## Provided information
=======

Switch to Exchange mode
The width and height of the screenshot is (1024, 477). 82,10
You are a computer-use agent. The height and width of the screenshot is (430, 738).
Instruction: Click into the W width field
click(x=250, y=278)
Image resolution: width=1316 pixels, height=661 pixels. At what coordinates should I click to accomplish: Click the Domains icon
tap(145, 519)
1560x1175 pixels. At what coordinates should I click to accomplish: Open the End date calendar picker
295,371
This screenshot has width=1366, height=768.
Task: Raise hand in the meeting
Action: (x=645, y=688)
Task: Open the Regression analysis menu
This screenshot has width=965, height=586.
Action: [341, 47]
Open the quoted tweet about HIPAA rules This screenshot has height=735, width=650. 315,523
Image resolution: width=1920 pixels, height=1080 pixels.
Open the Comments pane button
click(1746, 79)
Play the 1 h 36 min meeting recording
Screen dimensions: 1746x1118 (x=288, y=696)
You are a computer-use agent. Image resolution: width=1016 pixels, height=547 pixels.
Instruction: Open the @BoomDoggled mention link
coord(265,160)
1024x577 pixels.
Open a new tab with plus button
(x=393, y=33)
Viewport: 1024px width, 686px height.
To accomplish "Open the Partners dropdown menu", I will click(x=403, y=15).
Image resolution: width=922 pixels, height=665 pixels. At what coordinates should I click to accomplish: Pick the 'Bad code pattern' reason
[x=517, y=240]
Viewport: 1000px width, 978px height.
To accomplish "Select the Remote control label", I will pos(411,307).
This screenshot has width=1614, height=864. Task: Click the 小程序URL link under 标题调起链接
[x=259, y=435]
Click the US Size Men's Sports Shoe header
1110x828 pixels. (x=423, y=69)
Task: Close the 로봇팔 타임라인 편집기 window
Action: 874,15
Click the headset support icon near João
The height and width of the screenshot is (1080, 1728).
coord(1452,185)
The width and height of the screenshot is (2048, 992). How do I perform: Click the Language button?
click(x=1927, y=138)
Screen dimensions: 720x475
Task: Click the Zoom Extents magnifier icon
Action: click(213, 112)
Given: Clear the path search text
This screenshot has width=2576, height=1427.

=======

## Stated exercise
Reproduce the material word for word, beginning with its first line and continuing through the line that contains "tap(145, 519)", including that line.

## Finished answer
Switch to Exchange mode
The width and height of the screenshot is (1024, 477). 82,10
You are a computer-use agent. The height and width of the screenshot is (430, 738).
Instruction: Click into the W width field
click(x=250, y=278)
Image resolution: width=1316 pixels, height=661 pixels. At what coordinates should I click to accomplish: Click the Domains icon
tap(145, 519)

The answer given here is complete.